09 Jan - 13 Mar 2010

© Armin Linke
Kosturnica, Monument to Local Victims in WWII, Prilep, Macedonia, 2009
photographic print
50 x 60 cm
ARMIN LINKE
"Future Archaeologies"

opening: January 8th 2010, 6 - 9pm
duration of the exhibition: January 9th – March 13th 2010
opening hours: Tuesdays through Saturdays 11 - 6 pm and by appointment

Potsdamer Strasse 93
In his exhibition entitled Future Archaeologies at Klosterfelde Gallery, Armin Linke (b. 1966) presents a selection of new photographs and a 3-D film. Viewing the photographed places and building structures as ‘archaeologies of the future’, they seem like modern artefacts, stranded and obsolete and subject to slow-fading decay. The notion of archaeology serves to transfer the depicted deserted landscapes into a temporal system – it archives their modernity and projects it into the future.

The specific and irritating about Linke’s photographs is that his motifs are bereft of their respective proportion and scale, and thus transferred into a state of spatial neutrality. Seemingly, with the new works a time-scale is entered leading directly from past to future. A cage full of stuffed apes at the Zoological Museum in Florence is the only reference to a time when these places were inhabited and used. The illegal Israeli settlement Har Homa in the West Bank, the claustrophobic interior of the MIR space-station simulator in Moscow, the modernist monument in honour of WW II victims in Kosturnica, Macedonia; the bedsheet serving as an improvised cinema screen in a Chinese village – these are real Science Fiction scenarios, constructed man-made utopias, hurling their absurdities at the viewer. Linke’s photographs poetically document globalization effects and complex interrelations of the idea of modernity with inherent structures of violence and colonialism.
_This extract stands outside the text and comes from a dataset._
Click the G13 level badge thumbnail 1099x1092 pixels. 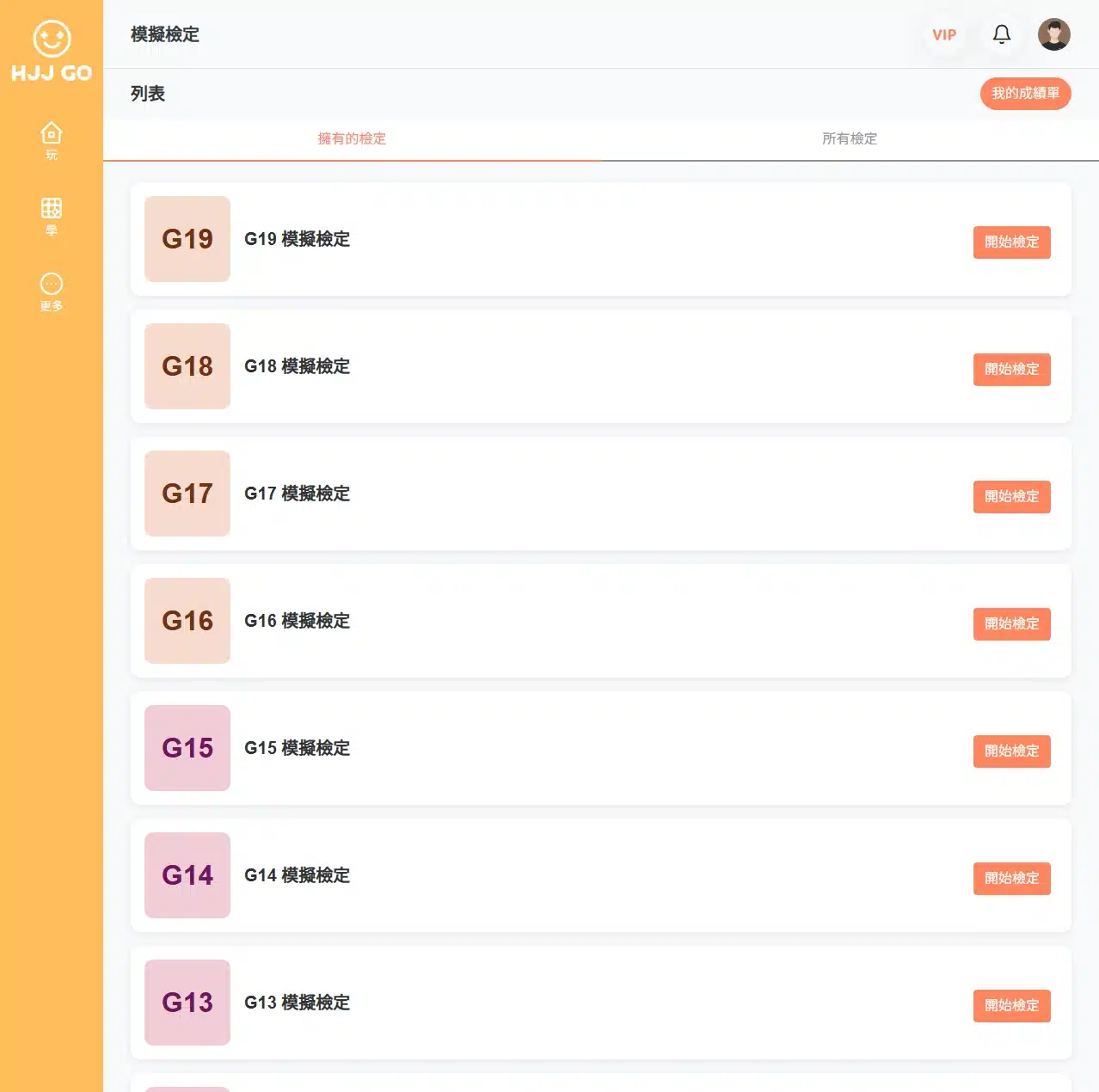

The video Nuclear Voyage (2008, 10 mins. 22 secs.) depicts inactive nuclear power stations and waste sites in a state of eternal coma. Observed in long takes during their radiation- and security-checks, the few people still working there stand in marked contrast to the James Bond-like world of high hopes for the future and faith in technology. Filmed and transmitted in 3-D technology, the video also serves as a comment on the current hype regarding spatial viewing of images, the spectacle of which had already been celebrated as photography’s great promise in the 19th century with the advent of stereoscopy. Its renaissance today comes as a curious conflation of joyous anticipation of things to come with a dash of melancholia.